**What you need to do**
**1.** From the TPU commit, copy the passage from "[TPU] address comments" up to and including "packing = get_dtype_packing(kv_cache_dtype)" without changing anything.
**2.** Extend the TPU commit from the point where it stops.

**Source text**
● ● ●
[TPU] address comments

yaochengji · yaochengji · commit 1c815133891f · 2025-07-15T22:40:04.000Z
Signed-off-by: Chengji Yao &lt;chengjiyao@google.com&gt;
diff --git a/vllm/v1/attention/backends/pallas.py b/vllm/v1/attention/backends/pallas.py
@@ -368,10 +368,12 @@ def get_page_size_bytes(block_size: int, num_kv_heads: int, head_size: int,
     """Returns the size in bytes of one page of the KV cache."""
     padded_head_size = cdiv(head_size,
                             TPU_HEAD_SIZE_ALIGNMENT) * TPU_HEAD_SIZE_ALIGNMENT
+    num_combined_kv_heads = num_kv_heads * 2
+
+    # NOTE: for the implicit padding in XLA
     packing = get_dtype_packing(kv_cache_dtype)
● ● ●
**Extracted material**
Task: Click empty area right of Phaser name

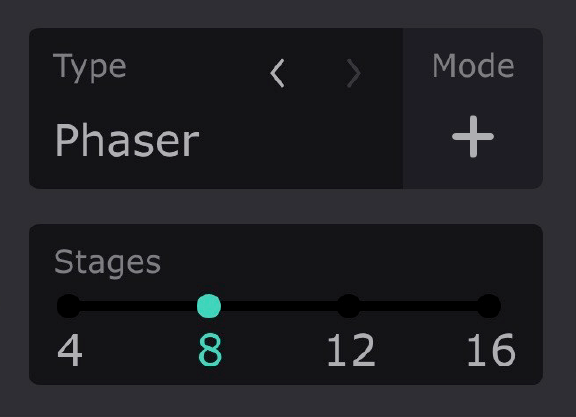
● ● ●
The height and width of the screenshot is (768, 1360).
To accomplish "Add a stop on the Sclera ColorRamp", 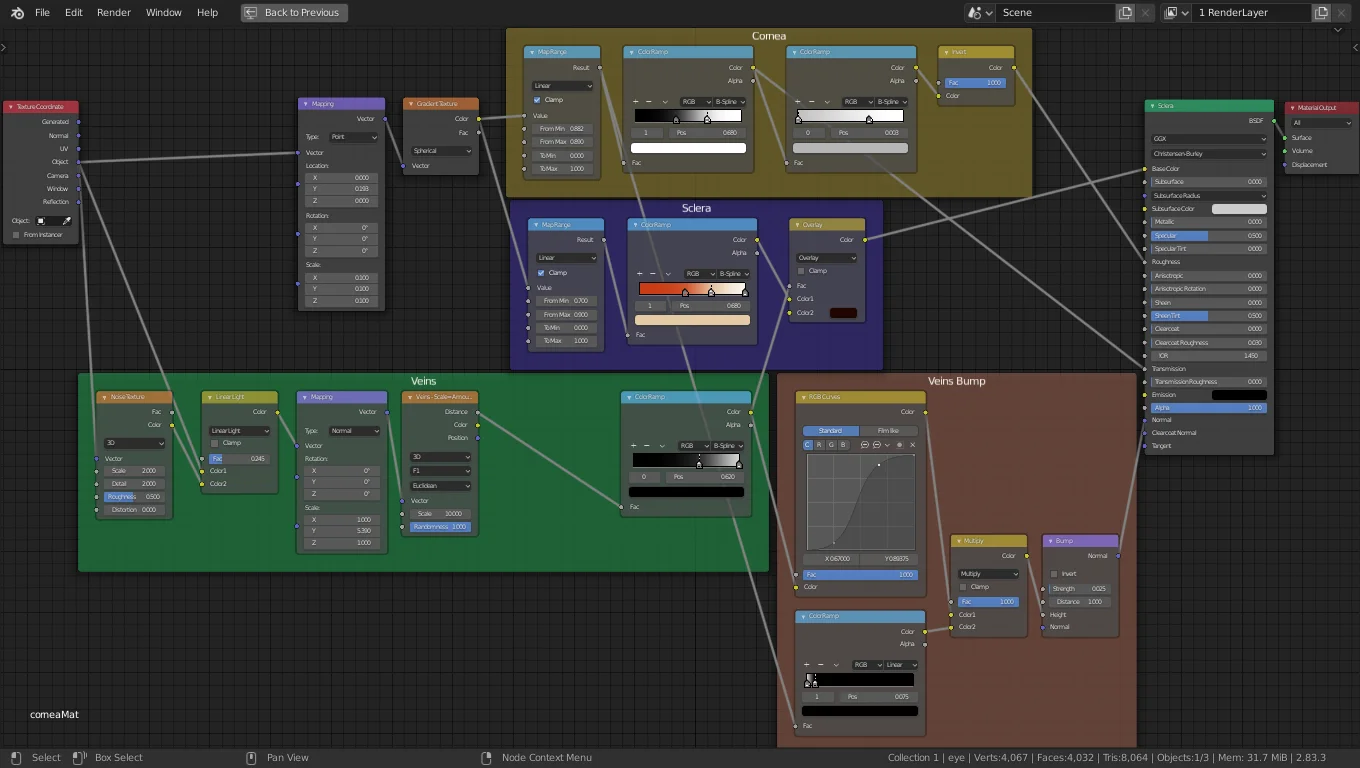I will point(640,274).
● ● ●
**Exercise responses**
**1.**
[TPU] address comments

yaochengji · yaochengji · commit 1c815133891f · 2025-07-15T22:40:04.000Z
Signed-off-by: Chengji Yao &lt;chengjiyao@google.com&gt;
diff --git a/vllm/v1/attention/backends/pallas.py b/vllm/v1/attention/backends/pallas.py
@@ -368,10 +368,12 @@ def get_page_size_bytes(block_size: int, num_kv_heads: int, head_size: int,
     """Returns the size in bytes of one page of the KV cache."""
     padded_head_size = cdiv(head_size,
                             TPU_HEAD_SIZE_ALIGNMENT) * TPU_HEAD_SIZE_ALIGNMENT
+    num_combined_kv_heads = num_kv_heads * 2
+
+    # NOTE: for the implicit padding in XLA
     packing = get_dtype_packing(kv_cache_dtype)

**2.**
-    # for the implicit padding in XLA
-    padded_head_size = max(padded_head_size, packing)
+    num_combined_kv_heads = cdiv(num_kv_heads * 2, packing) * packing
+
     kv_cache_dtype_bits = dtype_bits(kv_cache_dtype)
-    num_combined_kv_heads = num_kv_heads * 2
     return (block_size * num_combined_kv_heads * padded_head_size *
             kv_cache_dtype_bits // 8)